### [What to work on]
Swap "Tick" for "Check" in the records from their start through the line containing "Action: [239, 416]", and write that part out again with nothing else altered.

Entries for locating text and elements
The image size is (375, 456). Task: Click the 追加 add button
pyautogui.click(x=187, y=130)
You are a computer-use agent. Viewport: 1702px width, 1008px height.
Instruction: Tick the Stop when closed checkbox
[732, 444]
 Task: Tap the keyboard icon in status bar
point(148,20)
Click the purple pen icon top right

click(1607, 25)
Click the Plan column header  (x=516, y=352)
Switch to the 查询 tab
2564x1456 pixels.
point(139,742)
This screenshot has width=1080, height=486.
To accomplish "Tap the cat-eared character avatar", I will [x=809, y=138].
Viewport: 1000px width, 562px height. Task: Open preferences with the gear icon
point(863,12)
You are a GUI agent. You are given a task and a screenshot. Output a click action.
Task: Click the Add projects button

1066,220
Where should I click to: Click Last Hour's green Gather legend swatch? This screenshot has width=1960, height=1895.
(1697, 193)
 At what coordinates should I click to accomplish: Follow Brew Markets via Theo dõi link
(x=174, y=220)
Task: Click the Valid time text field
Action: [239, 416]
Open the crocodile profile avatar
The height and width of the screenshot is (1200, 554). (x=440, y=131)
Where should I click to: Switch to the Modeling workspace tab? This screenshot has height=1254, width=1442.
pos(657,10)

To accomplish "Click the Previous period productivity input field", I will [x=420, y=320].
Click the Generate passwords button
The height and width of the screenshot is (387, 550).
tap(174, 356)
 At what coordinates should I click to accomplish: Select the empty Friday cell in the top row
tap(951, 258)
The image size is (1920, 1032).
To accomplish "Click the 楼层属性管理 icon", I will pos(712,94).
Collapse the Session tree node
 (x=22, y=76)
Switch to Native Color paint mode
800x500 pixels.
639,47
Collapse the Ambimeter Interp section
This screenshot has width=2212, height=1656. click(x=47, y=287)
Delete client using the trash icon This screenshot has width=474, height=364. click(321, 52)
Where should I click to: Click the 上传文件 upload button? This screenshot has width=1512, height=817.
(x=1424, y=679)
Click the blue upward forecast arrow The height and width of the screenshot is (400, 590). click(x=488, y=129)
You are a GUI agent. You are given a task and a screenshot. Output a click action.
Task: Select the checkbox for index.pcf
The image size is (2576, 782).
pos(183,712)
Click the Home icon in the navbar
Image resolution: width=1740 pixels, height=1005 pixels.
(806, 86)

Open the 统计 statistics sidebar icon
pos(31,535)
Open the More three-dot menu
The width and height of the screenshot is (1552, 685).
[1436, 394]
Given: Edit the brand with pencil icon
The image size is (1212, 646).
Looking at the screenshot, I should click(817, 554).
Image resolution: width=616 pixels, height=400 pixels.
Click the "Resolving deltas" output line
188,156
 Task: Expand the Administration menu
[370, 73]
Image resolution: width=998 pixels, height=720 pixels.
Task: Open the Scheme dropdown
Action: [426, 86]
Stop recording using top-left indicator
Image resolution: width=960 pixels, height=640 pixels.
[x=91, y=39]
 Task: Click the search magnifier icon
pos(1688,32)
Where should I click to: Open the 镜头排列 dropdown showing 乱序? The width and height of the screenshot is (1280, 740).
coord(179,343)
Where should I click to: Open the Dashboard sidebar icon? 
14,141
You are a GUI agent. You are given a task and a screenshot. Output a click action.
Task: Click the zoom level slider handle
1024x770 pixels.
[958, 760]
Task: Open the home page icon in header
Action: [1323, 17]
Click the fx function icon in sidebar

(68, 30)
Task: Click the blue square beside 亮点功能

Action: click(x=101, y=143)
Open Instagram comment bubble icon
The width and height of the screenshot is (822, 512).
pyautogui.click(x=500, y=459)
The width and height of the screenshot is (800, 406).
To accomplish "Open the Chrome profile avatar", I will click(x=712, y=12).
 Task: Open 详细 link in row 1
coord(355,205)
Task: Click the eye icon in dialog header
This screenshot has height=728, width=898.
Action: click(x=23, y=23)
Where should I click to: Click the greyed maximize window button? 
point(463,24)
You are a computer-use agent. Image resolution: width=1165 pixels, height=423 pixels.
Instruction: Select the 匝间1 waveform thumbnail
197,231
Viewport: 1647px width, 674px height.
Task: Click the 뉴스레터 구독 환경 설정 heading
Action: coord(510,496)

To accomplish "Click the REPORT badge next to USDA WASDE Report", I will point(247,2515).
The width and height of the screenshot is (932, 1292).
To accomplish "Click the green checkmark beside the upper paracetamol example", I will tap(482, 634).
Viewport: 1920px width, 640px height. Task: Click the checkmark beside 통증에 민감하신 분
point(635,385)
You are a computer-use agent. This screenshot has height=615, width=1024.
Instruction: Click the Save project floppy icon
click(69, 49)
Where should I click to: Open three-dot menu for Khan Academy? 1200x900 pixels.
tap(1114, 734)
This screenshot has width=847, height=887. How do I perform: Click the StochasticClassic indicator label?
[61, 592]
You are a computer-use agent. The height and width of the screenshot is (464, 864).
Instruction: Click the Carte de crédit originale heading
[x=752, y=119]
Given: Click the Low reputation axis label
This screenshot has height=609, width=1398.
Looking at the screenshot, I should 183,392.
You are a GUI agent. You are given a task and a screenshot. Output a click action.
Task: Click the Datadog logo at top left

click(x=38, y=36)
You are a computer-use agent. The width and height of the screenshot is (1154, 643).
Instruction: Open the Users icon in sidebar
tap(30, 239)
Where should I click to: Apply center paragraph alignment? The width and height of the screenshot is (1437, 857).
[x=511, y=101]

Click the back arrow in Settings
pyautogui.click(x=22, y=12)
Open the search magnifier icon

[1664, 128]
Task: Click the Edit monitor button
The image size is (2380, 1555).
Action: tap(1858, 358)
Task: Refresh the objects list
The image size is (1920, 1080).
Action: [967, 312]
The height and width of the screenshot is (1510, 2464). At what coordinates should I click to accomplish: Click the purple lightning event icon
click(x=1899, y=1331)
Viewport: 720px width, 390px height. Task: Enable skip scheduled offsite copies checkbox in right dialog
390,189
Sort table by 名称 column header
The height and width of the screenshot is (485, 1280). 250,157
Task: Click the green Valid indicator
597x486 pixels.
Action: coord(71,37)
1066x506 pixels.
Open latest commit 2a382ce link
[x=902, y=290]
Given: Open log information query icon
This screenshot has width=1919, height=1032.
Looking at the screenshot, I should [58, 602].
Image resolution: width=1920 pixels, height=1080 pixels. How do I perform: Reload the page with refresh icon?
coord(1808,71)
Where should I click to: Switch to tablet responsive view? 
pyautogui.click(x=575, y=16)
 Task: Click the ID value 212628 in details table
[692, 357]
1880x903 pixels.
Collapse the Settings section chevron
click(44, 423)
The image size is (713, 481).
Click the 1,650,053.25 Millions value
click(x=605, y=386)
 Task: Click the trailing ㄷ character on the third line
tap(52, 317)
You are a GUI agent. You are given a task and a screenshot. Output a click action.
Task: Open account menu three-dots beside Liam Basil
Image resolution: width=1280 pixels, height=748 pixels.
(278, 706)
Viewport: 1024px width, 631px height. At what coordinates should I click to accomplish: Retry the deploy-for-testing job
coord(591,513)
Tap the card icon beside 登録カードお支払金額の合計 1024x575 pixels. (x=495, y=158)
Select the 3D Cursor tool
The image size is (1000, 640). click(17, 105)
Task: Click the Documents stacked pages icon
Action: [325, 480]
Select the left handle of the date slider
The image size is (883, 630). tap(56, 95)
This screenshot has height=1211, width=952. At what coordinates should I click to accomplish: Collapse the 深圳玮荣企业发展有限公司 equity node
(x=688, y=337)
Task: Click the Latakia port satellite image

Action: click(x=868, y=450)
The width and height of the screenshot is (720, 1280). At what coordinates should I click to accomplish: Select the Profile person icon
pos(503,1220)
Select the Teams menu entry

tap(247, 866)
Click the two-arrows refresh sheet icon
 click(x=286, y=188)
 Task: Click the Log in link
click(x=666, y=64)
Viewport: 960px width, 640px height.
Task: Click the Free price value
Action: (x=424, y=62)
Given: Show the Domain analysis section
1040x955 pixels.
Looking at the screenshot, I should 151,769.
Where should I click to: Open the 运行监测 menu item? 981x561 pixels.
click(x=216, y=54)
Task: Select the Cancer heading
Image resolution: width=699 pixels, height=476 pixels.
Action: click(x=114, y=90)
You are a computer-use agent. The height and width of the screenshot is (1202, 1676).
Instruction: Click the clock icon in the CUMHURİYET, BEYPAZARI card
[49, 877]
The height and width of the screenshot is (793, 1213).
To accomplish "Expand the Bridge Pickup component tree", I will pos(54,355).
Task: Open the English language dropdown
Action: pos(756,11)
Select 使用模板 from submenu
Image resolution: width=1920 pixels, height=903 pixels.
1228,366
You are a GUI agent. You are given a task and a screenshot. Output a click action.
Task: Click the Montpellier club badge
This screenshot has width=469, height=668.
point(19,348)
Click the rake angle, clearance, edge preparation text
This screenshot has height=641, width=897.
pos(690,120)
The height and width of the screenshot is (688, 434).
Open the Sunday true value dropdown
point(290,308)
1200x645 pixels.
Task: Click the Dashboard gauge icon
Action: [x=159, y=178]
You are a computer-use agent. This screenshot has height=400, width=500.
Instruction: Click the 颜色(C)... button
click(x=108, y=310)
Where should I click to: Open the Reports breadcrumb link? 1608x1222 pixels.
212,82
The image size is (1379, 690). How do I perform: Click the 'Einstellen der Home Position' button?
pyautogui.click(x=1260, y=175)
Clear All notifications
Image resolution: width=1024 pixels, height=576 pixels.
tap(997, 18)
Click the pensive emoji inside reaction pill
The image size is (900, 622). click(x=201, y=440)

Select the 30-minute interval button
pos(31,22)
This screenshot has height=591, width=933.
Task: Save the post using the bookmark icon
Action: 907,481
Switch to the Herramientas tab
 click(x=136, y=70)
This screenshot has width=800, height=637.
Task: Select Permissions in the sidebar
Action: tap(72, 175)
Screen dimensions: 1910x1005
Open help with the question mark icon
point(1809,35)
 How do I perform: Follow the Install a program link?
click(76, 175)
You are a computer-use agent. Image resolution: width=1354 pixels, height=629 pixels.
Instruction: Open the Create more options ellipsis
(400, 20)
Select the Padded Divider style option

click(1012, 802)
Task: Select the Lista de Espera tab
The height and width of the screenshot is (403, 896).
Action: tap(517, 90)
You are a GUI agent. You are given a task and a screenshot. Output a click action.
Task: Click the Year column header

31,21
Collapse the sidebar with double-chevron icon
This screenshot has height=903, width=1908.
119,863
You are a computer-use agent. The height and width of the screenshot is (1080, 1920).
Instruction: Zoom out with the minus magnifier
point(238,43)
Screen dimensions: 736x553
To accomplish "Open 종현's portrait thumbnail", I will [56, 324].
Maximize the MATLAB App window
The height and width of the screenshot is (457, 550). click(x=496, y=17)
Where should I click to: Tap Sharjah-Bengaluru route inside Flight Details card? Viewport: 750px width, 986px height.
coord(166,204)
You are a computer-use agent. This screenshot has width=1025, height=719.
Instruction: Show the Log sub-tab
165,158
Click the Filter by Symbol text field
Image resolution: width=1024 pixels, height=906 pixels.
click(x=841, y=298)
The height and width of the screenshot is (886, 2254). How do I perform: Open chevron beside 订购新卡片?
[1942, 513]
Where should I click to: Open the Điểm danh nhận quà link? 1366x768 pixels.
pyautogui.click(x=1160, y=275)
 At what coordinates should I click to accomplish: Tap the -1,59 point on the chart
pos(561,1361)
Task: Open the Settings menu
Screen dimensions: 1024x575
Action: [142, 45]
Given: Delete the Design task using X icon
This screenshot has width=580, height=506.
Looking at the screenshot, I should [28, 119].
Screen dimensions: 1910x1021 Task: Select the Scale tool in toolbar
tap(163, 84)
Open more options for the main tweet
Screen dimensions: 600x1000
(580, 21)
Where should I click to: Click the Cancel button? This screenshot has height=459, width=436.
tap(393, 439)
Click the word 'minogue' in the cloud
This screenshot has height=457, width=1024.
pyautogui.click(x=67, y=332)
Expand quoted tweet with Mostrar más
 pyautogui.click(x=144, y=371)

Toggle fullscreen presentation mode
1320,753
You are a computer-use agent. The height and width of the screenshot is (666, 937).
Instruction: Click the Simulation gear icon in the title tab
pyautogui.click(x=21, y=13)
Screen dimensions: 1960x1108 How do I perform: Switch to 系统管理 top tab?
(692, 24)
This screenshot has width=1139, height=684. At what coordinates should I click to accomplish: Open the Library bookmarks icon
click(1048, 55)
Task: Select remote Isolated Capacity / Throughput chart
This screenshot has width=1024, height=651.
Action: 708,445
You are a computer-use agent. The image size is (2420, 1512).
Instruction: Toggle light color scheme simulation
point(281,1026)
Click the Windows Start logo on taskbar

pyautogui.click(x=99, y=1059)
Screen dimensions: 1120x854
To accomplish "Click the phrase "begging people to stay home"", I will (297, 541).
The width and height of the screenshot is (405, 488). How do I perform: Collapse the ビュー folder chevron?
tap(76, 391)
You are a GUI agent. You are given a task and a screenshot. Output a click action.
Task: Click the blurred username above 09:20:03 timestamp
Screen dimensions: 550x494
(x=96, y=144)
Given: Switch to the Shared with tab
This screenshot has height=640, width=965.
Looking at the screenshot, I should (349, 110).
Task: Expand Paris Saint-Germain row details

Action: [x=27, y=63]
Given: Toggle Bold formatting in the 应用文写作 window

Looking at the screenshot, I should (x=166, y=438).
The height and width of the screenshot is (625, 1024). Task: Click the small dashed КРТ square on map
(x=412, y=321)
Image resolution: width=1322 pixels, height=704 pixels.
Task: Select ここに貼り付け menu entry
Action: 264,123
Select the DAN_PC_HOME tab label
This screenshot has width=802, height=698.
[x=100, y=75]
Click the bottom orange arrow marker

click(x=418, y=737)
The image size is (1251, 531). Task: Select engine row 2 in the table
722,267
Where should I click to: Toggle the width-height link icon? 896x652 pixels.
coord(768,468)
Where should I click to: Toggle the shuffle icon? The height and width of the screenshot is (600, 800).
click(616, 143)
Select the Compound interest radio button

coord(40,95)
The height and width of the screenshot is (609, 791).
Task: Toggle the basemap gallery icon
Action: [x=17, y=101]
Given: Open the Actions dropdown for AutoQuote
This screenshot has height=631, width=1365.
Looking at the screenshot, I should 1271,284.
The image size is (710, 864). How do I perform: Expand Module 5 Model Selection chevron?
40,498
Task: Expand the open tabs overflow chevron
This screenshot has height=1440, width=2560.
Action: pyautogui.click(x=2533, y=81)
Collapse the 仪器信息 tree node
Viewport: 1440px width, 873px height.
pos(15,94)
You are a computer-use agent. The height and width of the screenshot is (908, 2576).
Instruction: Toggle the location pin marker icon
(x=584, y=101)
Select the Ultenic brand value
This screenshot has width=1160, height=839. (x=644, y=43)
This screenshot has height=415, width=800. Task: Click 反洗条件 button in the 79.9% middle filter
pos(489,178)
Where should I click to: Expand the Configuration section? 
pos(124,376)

### [Response to the exercise]
The image size is (375, 456). Task: Click the 追加 add button
pyautogui.click(x=187, y=130)
You are a computer-use agent. Viewport: 1702px width, 1008px height.
Instruction: Check the Stop when closed checkbox
[732, 444]
 Task: Tap the keyboard icon in status bar
point(148,20)
Click the purple pen icon top right

click(1607, 25)
Click the Plan column header  (x=516, y=352)
Switch to the 查询 tab
2564x1456 pixels.
point(139,742)
This screenshot has width=1080, height=486.
To accomplish "Tap the cat-eared character avatar", I will [x=809, y=138].
Viewport: 1000px width, 562px height. Task: Open preferences with the gear icon
point(863,12)
You are a GUI agent. You are given a task and a screenshot. Output a click action.
Task: Click the Add projects button

1066,220
Where should I click to: Click Last Hour's green Gather legend swatch? This screenshot has width=1960, height=1895.
(1697, 193)
 At what coordinates should I click to accomplish: Follow Brew Markets via Theo dõi link
(x=174, y=220)
Task: Click the Valid time text field
Action: [239, 416]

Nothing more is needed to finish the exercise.